County will weigh two grant options
By Steve Herring
Published in News on March 1, 2010 1:46 PM
Wayne County commissioners will consider two grants at their meeting Tuesday morning at the county courthouse.
A public hearing will be held at 9:15 a.m. on an amendment to the county's 2008 Community Development Block Grant for scattered site housing improvements.
The second grant issue is an application for $116,445 from the state Criminal Justice Partnership Program.
Commissioners will start their meeting with a briefing at 8 a.m. followed by the meeting at 9 a.m. on the fourth floor of the courthouse annex.
The Criminal Justice Partnership Program grant will be used for the Day Reporting Center for the sentenced offender program. The county has received the grant for the past 15 years.
The program's goals include reducing alcohol and drug dependencies among offenders receiving intermediate punishment; recidivism; the cost of incarceration and overcrowding at the jail; and probation revocation by 15 percent.

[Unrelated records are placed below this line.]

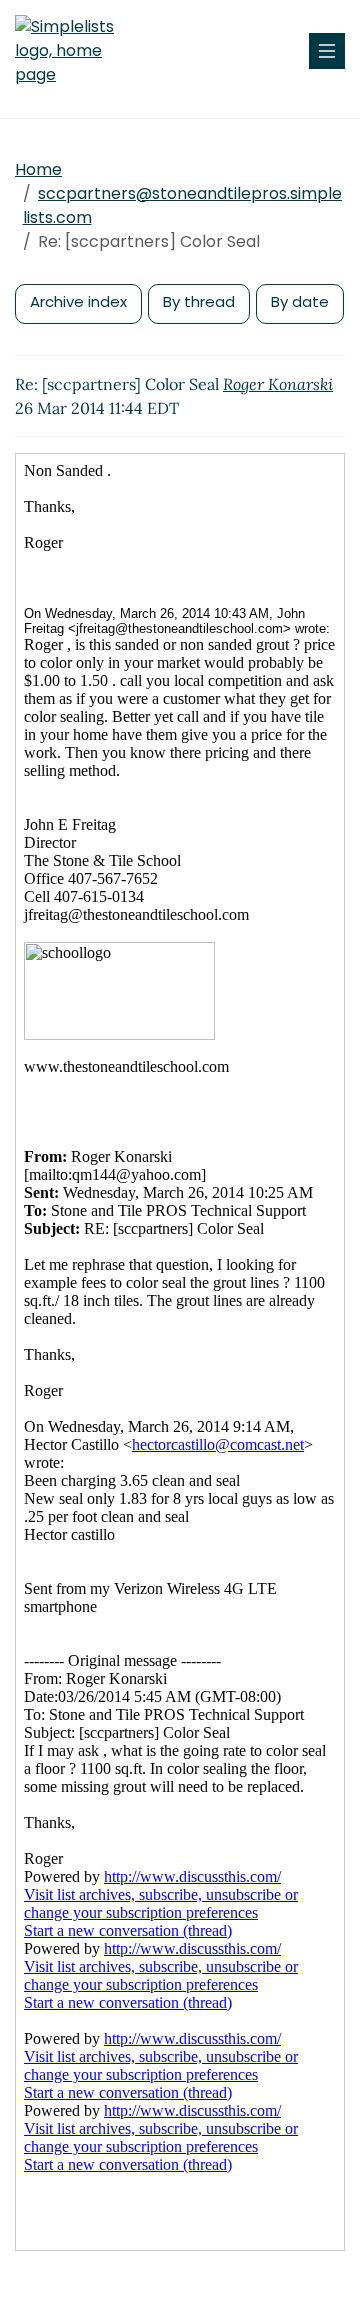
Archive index (78, 301)
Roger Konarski (278, 384)
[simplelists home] (75, 51)
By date (300, 301)
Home (38, 169)
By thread (199, 301)
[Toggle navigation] (327, 51)
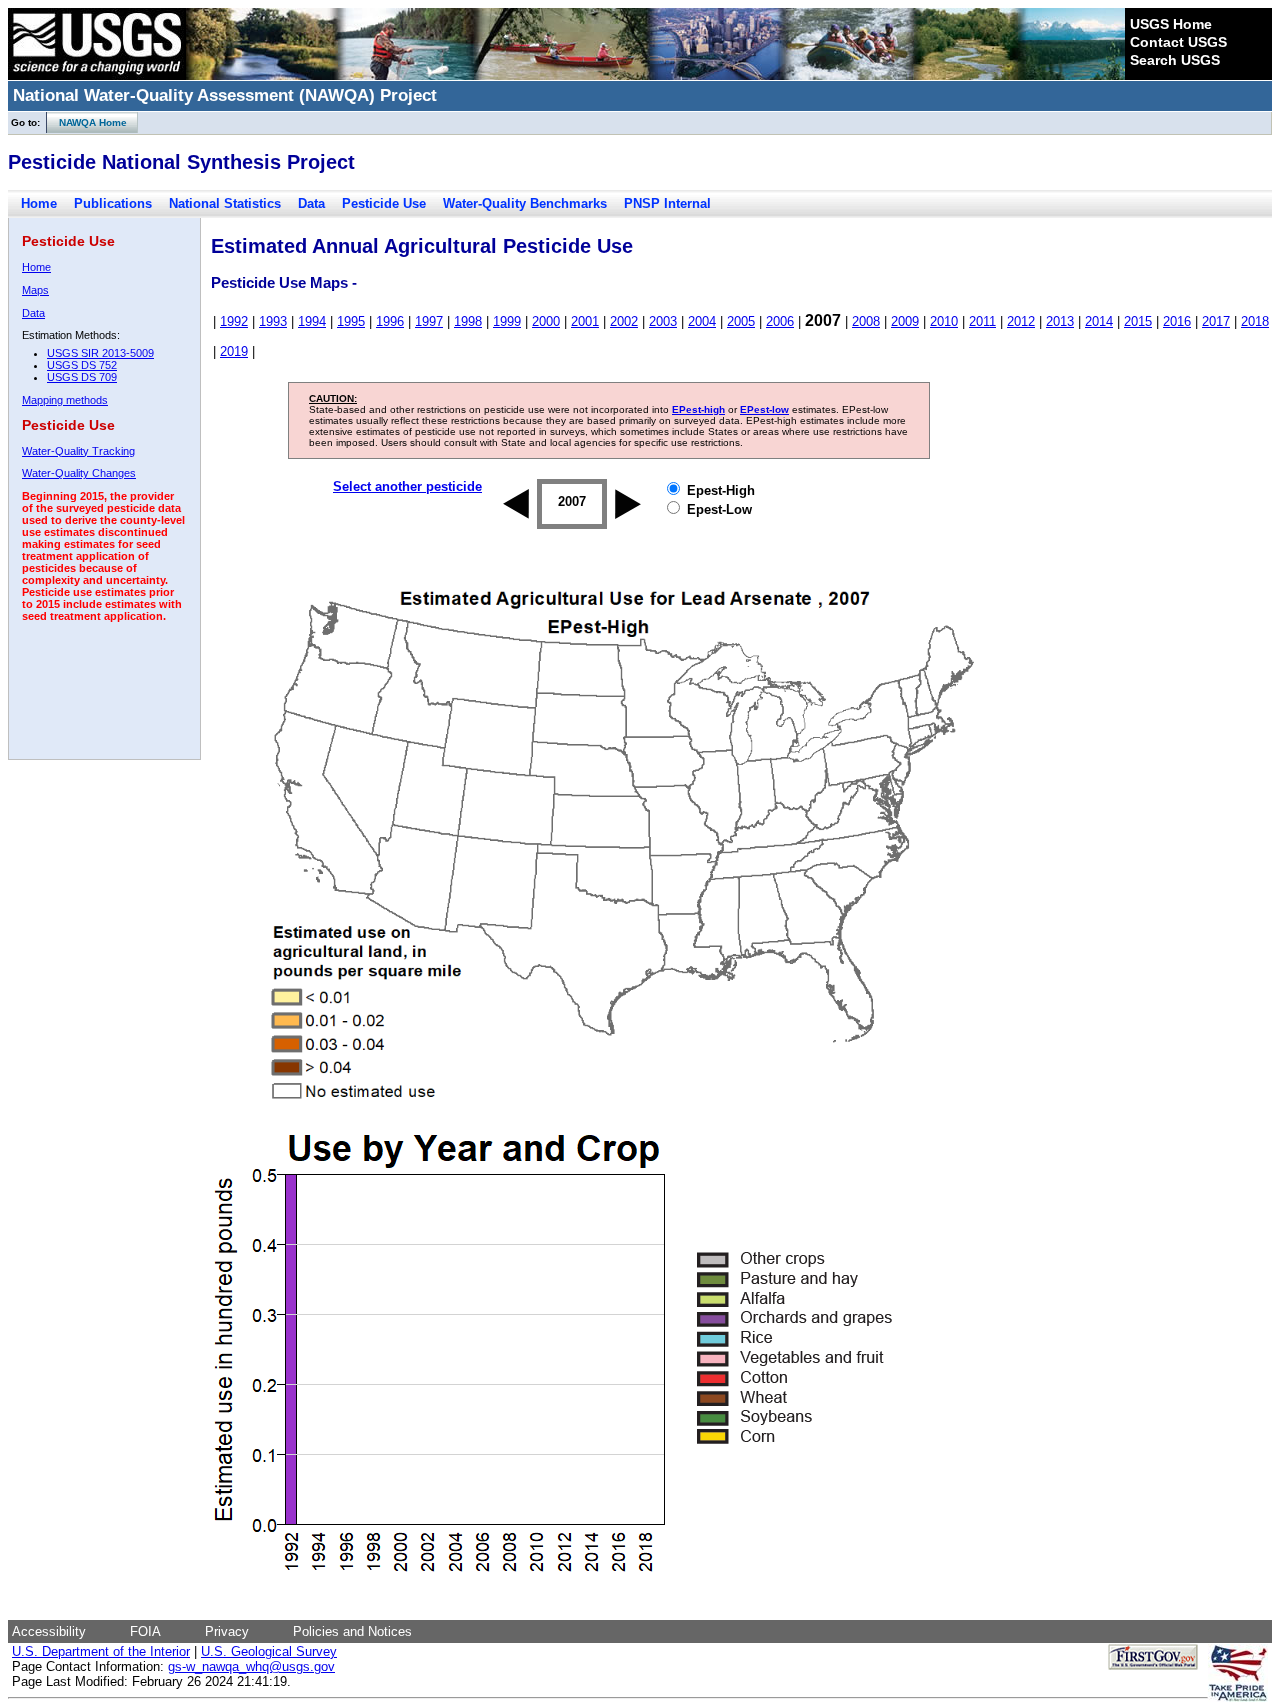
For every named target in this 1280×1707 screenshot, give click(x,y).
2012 (1021, 321)
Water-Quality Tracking (78, 451)
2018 (1255, 321)
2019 (234, 351)
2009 (905, 321)
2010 (944, 321)
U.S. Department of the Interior (101, 1651)
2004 (702, 321)
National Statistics (225, 203)
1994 (312, 321)
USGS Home (1171, 24)
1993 (273, 321)
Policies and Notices (352, 1631)
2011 (982, 321)
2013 (1060, 321)
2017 (1216, 321)
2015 (1138, 321)
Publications (113, 203)
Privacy (227, 1631)
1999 (507, 321)
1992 (234, 321)
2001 (585, 321)
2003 (663, 321)
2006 (780, 321)
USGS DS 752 (82, 365)
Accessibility (49, 1631)
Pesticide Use (384, 203)
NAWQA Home (87, 122)
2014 (1099, 321)
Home (39, 203)
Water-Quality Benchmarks (525, 203)
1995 (351, 321)
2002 (624, 321)
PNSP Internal (667, 203)
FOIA (145, 1631)
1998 (468, 321)
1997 (429, 321)
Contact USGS (1178, 42)
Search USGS (1175, 60)
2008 (866, 321)
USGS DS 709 (82, 377)
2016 (1177, 321)
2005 (741, 321)
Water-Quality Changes (79, 473)
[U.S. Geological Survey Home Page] (97, 75)
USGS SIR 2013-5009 (100, 353)
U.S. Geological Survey (269, 1651)
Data (311, 203)
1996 (390, 321)
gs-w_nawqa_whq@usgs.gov (251, 1666)
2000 (546, 321)
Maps (35, 290)
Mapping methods (65, 400)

Another goal is to work with offenders for a 50 percent success rate in substance abuse treatment program completion.
It requires a local match of about $15,000, County Manager Lee Smith said.
"It (grant total) has come down," Smith said. "It used to be $120,000 to $130,000. We have real concerns the state will continue to drop the amount. If the state were to say to us, 'We are not going to fund that,' I don't want the state to get any big ideas, but that is a program that I would go really negotiate hard with the board of commissioners as far a return on investment. It is cheaper and sometimes better to put some of these sentenced offenders and pre-trial folks out and to allow them to work.
"Another thing, instead of somebody sitting in jail that has a substance abuse problem, they need to be educated because you want them to work. If I can get them into a substance abuse program for a few dollars a day versus $50 a day in jail where they are getting no treatment, then I might prevent that person from coming back. Our success rate runs about 35 percent. You may say that doesn't sound very high, but for statewide that is not bad."
The program is complemented by the pre-trial electronic monitoring program, he said.
"It saves us a fortune putting people on pre-trial release at $4 a day versus $50 a day in the jail," Smith said.
Day Reporting Center Director Theresa Barratt will update commissioners on center activities.
The CDBG hearing is for public comment on plans to add more people to the grant project.
The county received $400,000 in 2008 to provide housing assistance throughout the county.
In other business on the light agenda, commissioners will be asked to approve a family subdivision final plat for Vernon Bartlett.
The property consists of three lots on the south side of Dave Howell Lane near the Oakland Fire Station. It is not within a zoned area. Approval has been recommended by the Planning Board.
Chip Crumpler, of the county Planning Depart-ment, and representatives of Geographic Technologies Group will demonstrate the capabilities of the county's new Web site information access.